◆ **SUPPLIED DATA**

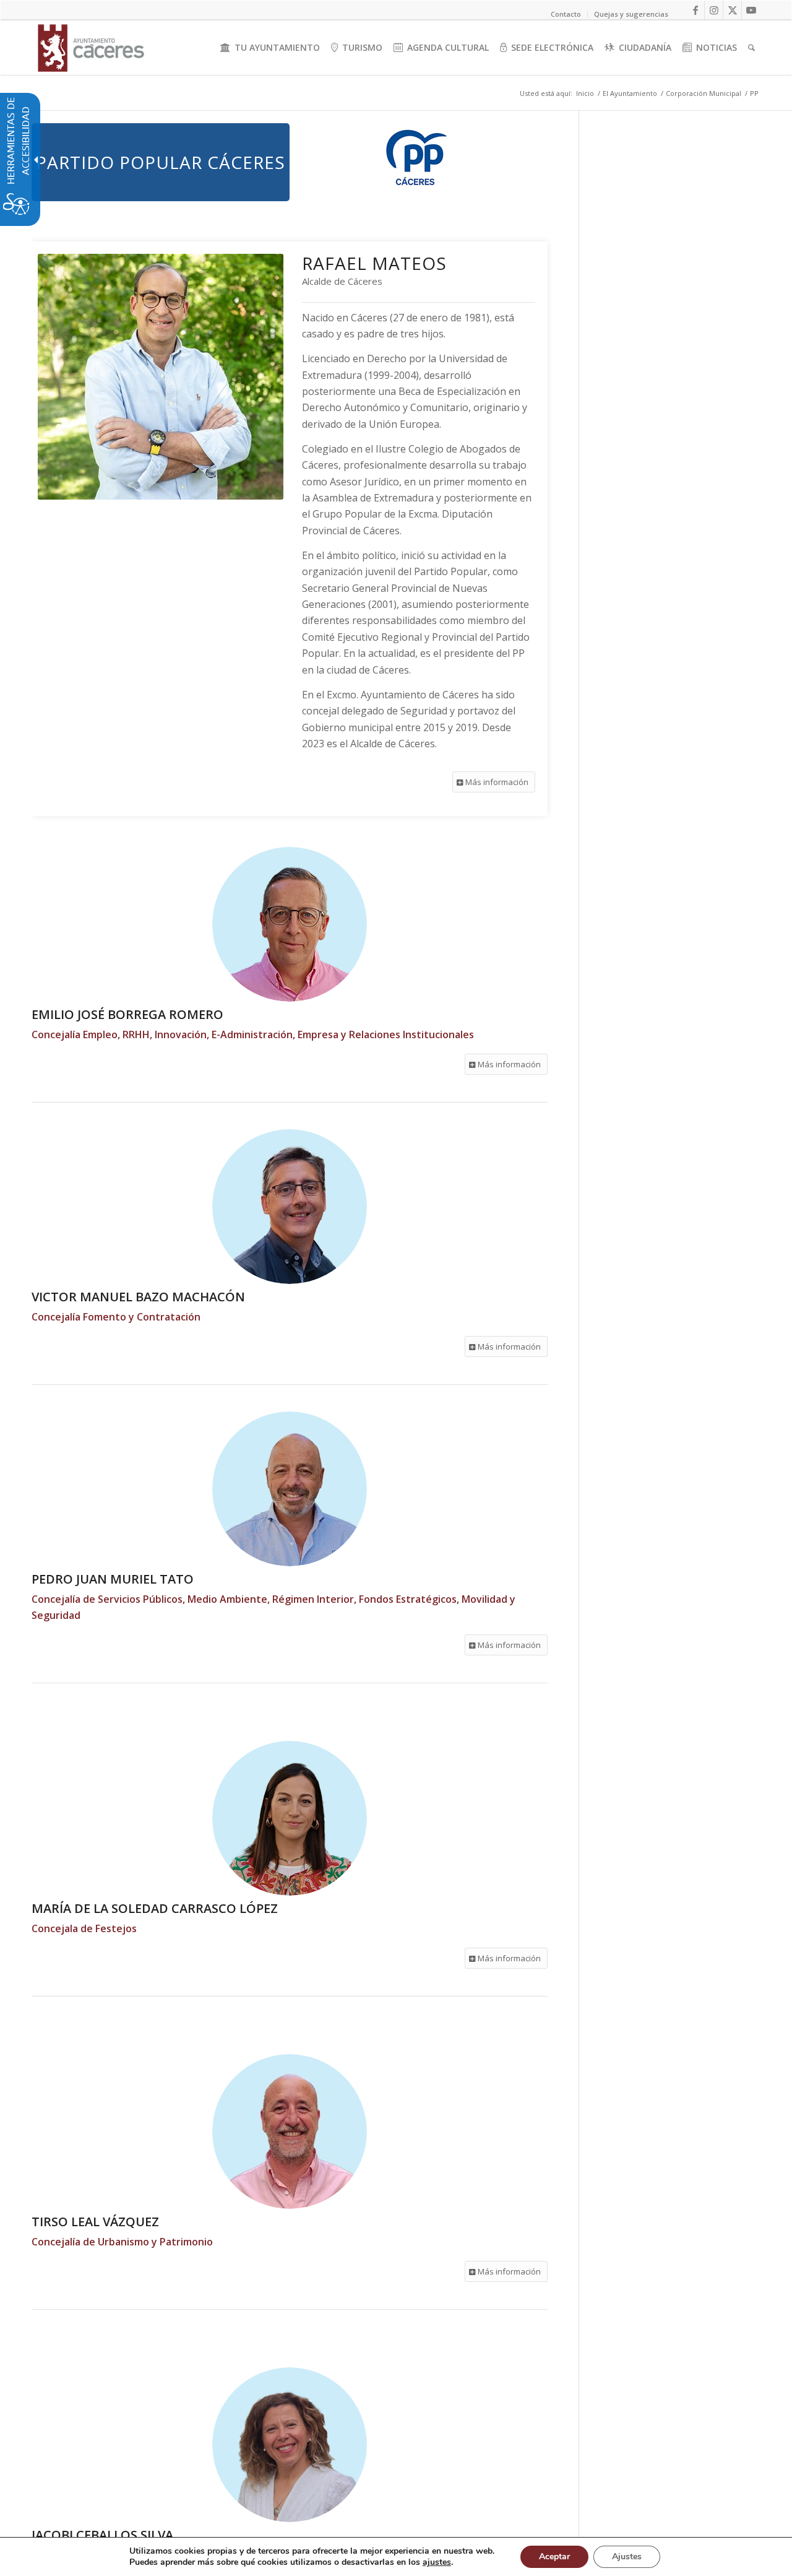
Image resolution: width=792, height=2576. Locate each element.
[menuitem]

* * *

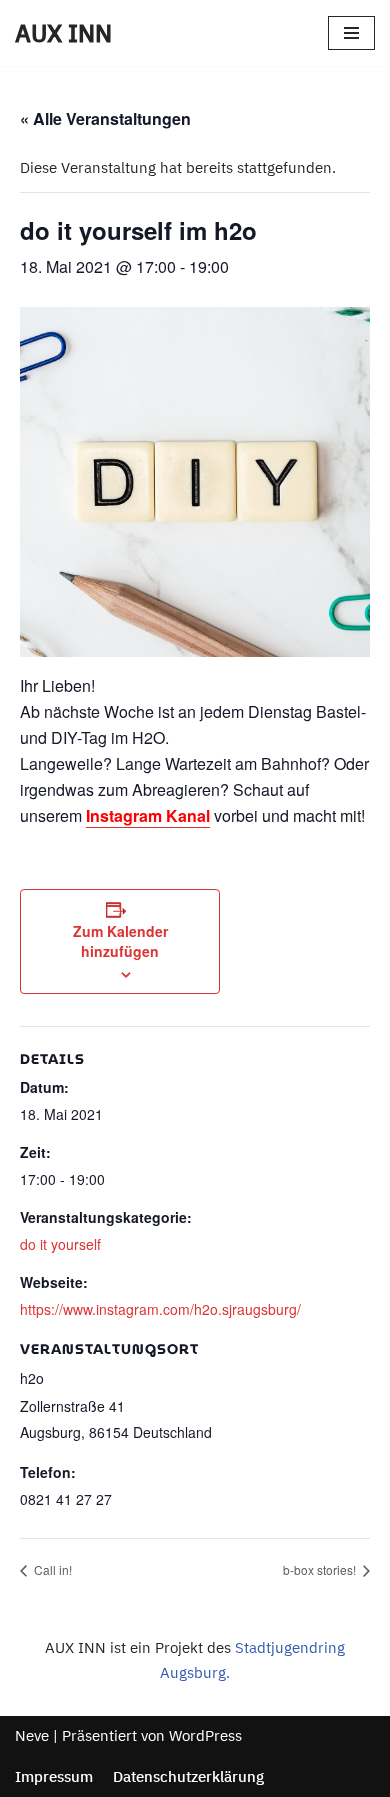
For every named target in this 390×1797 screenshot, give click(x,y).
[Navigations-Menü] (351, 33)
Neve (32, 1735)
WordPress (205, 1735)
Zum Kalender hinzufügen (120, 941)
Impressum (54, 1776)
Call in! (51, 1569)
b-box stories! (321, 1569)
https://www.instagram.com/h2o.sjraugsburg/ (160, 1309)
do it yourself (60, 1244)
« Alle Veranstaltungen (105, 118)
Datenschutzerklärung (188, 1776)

--

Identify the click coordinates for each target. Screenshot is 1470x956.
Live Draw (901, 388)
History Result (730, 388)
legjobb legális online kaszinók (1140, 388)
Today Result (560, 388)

◆ **ACTIVITY**
Within the listing above, the range opens at the line with "Identify the click" and closes at the line with "Today Result (560, 388)". Reproduce exactly the lines of that range, including both ends.

◆ **EXPECTED OUTPUT**
Identify the click coordinates for each target. Screenshot is 1470x956.
Live Draw (901, 388)
History Result (730, 388)
legjobb legális online kaszinók (1140, 388)
Today Result (560, 388)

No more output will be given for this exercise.